The diffusion coefficients of poly(ethylene glycol) methyl ether thiol (PEGSH) functionalized gold nanoparticles (NPs) with different effective grafting densities were measured in polyacrylamide hydrogels. The NP core size was held constant, and the NPs were functionalized with mixtures of long polymeric ligands (either 1 or 2 kDa PEGSH) and short oligomeric ligands (254 Da PEGSH). The ratio of short and long ligands was varied such that the grafting density of the high molecular weight (MW) ligand ranged from approximately 1-100 high MW ligands/NP. The diffusion coefficients of the NPs were then measured in gels with varying mesh sizes. The measured diffusion coefficients decreased with increasing high MW ligand density. Interestingly, the diffusion coefficients for NPs with high effective grafting densities were well-predicted by their hydrodynamic diameters, but the diffusion coefficients for NPs with low effective grafting densities were higher than expected from their hydrodynamic diameters.

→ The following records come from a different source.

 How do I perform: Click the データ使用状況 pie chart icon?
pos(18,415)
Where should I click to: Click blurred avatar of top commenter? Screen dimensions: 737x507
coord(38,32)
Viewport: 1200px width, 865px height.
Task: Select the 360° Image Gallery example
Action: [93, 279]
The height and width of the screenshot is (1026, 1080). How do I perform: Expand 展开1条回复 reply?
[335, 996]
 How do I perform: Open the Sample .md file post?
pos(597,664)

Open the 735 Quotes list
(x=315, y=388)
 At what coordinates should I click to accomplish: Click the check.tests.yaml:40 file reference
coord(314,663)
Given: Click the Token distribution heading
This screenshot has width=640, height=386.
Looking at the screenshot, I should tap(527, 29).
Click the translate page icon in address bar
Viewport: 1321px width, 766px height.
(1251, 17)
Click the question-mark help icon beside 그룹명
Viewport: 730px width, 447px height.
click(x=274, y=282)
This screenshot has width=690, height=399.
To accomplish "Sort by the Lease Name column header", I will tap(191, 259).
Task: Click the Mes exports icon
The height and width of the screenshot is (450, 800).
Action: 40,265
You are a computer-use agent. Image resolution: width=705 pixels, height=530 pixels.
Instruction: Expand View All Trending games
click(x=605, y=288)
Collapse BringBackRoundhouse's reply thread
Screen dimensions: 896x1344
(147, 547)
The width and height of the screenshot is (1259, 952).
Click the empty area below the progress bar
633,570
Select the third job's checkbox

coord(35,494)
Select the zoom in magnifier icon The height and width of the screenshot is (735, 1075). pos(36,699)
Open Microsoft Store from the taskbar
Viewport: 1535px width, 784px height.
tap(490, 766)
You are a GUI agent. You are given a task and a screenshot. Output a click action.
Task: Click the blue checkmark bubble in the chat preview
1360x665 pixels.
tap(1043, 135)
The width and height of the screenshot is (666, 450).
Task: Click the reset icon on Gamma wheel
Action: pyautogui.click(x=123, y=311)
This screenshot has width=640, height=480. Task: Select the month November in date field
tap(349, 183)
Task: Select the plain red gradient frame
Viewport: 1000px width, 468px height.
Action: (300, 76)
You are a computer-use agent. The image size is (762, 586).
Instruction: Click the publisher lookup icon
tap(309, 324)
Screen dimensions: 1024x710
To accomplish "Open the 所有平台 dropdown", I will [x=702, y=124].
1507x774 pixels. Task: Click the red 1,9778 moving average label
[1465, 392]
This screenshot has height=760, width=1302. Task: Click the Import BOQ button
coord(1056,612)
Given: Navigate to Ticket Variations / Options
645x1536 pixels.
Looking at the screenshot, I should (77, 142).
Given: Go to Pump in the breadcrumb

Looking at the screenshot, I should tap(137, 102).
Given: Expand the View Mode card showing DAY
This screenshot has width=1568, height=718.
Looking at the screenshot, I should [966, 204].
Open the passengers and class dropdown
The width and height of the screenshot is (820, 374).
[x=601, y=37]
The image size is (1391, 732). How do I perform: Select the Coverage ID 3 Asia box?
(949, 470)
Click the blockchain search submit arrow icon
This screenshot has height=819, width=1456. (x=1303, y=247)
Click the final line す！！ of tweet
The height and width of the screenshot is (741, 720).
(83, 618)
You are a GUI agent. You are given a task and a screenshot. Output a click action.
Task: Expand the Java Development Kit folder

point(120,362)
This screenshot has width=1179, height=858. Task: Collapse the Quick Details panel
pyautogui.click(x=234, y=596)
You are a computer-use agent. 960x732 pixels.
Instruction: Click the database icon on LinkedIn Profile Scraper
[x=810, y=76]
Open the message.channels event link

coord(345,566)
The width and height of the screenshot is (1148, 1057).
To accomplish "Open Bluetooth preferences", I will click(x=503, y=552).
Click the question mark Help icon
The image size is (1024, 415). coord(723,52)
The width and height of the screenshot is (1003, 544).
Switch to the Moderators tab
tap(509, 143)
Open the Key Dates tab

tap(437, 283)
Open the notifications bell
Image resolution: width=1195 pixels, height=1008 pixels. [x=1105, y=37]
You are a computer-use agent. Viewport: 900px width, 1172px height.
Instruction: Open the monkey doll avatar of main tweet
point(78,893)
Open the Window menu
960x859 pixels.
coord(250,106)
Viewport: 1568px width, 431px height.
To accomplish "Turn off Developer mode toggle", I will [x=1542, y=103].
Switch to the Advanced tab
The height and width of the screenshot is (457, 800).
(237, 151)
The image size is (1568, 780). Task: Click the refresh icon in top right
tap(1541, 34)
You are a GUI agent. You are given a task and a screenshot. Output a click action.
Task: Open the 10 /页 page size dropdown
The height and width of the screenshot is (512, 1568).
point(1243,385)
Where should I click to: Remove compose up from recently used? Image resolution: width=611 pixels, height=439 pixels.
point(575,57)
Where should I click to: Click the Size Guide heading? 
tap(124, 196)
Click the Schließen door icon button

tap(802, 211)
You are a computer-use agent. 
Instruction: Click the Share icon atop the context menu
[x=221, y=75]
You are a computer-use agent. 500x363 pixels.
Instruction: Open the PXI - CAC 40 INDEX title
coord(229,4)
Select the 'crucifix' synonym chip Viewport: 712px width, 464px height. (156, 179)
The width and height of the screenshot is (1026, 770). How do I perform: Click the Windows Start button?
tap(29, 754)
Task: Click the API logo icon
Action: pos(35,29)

These results suggest that crowding in the NP ligand shell influences the mechanism of diffusion, with lower grafting densities allowing ligand chain relaxations that facilitate movement through the gel. This work brings new insights into the factors that dictate how NPs move through hydrogels and will inform the development of models for applications such as drug delivery in complex viscoelastic biological materials.